--- The data ---

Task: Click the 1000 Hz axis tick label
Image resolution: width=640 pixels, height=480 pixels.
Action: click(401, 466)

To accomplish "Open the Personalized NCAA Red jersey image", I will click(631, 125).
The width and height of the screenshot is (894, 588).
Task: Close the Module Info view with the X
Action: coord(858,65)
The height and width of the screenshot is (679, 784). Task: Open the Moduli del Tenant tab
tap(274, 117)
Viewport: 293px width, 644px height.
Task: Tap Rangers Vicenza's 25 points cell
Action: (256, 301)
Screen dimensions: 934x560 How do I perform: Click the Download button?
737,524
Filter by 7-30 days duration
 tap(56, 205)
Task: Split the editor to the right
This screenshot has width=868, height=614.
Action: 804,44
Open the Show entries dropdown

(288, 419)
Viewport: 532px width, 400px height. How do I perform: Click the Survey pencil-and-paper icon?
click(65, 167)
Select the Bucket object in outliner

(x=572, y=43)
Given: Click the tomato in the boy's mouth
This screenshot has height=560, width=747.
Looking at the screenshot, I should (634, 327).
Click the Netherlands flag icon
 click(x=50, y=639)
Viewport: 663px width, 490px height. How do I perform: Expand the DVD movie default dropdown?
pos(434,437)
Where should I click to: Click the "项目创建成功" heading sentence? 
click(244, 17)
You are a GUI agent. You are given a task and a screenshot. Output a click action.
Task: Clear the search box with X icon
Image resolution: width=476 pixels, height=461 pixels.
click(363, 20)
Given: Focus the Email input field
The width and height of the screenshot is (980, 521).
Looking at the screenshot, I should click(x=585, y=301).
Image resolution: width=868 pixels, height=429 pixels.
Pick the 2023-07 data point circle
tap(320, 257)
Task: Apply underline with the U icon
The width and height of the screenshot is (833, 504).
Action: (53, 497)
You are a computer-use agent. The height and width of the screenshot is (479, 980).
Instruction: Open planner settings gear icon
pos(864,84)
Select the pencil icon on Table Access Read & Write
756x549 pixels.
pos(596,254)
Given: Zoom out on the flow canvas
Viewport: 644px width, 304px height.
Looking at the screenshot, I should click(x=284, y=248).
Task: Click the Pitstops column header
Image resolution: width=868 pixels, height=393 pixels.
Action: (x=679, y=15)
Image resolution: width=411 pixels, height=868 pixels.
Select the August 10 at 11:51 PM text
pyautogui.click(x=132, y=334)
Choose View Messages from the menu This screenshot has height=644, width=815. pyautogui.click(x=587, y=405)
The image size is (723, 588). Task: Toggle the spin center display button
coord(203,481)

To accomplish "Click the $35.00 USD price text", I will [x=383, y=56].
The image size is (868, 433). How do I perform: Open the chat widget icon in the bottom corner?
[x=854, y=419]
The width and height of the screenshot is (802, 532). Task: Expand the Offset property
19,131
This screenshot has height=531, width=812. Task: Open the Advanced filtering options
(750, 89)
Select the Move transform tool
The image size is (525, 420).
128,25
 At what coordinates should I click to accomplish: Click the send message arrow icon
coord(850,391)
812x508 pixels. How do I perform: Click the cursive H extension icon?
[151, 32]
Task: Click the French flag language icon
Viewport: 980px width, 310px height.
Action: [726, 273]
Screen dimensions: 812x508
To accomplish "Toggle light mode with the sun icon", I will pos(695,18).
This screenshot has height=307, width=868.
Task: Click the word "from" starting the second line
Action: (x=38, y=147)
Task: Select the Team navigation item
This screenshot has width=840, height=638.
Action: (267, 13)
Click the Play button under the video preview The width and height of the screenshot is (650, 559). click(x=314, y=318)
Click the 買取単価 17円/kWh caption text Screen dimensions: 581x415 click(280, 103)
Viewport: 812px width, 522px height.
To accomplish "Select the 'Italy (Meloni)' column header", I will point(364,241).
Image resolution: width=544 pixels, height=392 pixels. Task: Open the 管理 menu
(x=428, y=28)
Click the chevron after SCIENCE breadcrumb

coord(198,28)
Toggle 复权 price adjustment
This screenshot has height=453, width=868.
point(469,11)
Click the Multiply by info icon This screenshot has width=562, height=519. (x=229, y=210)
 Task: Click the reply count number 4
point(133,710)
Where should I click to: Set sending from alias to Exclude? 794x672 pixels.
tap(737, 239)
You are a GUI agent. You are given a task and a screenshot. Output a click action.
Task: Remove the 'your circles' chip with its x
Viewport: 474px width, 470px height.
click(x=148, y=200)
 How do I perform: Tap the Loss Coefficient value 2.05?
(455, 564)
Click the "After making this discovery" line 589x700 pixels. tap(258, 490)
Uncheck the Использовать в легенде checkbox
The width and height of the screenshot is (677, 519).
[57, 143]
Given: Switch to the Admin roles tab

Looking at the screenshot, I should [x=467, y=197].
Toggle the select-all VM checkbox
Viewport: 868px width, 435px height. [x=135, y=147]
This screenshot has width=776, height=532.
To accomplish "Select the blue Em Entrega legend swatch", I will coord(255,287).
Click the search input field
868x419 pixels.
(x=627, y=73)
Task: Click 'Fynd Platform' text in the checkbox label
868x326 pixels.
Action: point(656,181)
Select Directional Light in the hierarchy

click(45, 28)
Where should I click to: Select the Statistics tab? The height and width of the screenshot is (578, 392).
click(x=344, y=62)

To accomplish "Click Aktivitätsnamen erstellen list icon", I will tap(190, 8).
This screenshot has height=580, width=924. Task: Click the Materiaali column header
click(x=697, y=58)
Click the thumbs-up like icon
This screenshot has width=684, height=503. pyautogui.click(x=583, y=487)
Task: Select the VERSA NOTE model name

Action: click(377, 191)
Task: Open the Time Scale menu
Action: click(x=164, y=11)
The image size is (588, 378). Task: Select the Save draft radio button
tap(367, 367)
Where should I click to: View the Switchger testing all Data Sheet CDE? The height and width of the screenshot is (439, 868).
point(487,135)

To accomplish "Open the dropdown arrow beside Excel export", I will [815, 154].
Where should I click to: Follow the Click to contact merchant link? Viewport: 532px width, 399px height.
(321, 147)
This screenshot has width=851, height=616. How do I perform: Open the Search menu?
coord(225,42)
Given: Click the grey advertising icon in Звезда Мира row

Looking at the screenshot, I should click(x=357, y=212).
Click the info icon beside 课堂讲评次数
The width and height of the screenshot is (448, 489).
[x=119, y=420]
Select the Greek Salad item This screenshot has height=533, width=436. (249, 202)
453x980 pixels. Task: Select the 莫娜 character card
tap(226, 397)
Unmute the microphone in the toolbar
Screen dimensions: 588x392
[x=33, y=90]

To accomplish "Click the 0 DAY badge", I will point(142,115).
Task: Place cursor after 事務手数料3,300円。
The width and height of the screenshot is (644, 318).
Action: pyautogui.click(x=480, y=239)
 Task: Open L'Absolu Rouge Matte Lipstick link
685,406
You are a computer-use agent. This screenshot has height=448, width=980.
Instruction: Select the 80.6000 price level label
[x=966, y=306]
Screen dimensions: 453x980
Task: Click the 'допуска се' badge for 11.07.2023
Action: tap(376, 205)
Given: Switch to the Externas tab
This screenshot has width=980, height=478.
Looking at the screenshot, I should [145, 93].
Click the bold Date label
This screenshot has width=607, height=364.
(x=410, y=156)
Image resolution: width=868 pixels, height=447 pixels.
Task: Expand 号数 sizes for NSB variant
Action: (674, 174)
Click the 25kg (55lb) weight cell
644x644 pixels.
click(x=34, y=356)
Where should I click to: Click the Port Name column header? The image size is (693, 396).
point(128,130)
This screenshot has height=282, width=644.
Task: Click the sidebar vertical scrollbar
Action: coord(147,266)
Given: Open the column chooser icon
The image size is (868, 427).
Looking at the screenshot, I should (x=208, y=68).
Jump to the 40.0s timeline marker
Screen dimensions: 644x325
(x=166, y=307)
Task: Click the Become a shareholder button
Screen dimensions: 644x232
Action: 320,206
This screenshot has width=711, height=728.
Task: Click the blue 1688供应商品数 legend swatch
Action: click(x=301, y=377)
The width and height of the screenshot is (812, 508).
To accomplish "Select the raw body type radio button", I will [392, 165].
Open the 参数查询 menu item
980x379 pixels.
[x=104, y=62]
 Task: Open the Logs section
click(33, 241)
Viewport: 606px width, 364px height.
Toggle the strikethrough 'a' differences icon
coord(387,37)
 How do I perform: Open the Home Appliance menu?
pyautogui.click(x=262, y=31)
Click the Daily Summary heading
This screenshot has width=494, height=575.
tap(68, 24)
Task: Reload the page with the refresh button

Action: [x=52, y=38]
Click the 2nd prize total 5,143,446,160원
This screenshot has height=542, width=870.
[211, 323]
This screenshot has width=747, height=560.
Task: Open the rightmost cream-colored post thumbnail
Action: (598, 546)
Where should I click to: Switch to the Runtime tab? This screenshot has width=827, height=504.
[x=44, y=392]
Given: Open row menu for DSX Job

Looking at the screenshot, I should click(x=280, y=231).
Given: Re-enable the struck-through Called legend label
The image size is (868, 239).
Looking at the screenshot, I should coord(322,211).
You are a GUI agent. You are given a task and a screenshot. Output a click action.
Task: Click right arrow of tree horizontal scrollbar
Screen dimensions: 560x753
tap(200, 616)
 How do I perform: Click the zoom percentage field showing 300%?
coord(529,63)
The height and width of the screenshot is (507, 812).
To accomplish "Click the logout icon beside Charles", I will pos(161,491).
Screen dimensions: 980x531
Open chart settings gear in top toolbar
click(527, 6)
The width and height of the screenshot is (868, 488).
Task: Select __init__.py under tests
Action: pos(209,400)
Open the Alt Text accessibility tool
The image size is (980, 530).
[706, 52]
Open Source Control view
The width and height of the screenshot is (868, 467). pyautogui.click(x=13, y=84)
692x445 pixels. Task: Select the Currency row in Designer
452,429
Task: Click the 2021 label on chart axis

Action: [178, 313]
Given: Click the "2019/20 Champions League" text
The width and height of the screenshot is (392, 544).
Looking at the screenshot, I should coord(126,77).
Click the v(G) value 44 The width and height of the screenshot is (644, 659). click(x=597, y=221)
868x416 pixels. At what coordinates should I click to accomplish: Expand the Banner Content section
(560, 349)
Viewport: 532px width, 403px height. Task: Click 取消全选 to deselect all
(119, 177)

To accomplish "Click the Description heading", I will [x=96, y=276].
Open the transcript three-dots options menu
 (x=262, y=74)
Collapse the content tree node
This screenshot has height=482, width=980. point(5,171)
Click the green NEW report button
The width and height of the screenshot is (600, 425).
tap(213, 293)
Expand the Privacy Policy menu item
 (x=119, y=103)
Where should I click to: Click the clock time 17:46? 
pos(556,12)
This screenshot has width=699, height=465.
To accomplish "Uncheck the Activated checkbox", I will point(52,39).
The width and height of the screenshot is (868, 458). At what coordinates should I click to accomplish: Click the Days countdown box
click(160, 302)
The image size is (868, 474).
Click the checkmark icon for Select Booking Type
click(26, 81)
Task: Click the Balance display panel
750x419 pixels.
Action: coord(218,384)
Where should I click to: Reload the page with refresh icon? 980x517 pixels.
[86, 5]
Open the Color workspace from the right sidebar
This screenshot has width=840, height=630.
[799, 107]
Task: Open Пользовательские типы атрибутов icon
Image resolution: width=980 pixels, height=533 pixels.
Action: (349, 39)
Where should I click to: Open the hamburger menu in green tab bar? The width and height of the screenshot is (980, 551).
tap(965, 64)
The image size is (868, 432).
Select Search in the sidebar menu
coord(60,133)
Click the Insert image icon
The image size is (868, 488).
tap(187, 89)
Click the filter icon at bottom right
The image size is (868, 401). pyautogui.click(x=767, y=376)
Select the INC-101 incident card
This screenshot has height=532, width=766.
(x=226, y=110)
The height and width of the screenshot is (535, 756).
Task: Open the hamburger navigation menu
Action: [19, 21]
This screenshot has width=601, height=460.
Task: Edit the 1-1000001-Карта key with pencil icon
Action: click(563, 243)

---

(What you need to do): Would you quote everything above from the line containing "Unmute the microphone in the toolbar" down to the line containing "You are a computer-use agent. This"? Include both of those lines and nothing else.

(Task response):
Unmute the microphone in the toolbar
Screen dimensions: 588x392
[x=33, y=90]

To accomplish "Click the 0 DAY badge", I will point(142,115).
Task: Place cursor after 事務手数料3,300円。
The width and height of the screenshot is (644, 318).
Action: pyautogui.click(x=480, y=239)
 Task: Open L'Absolu Rouge Matte Lipstick link
685,406
You are a computer-use agent. This screenshot has height=448, width=980.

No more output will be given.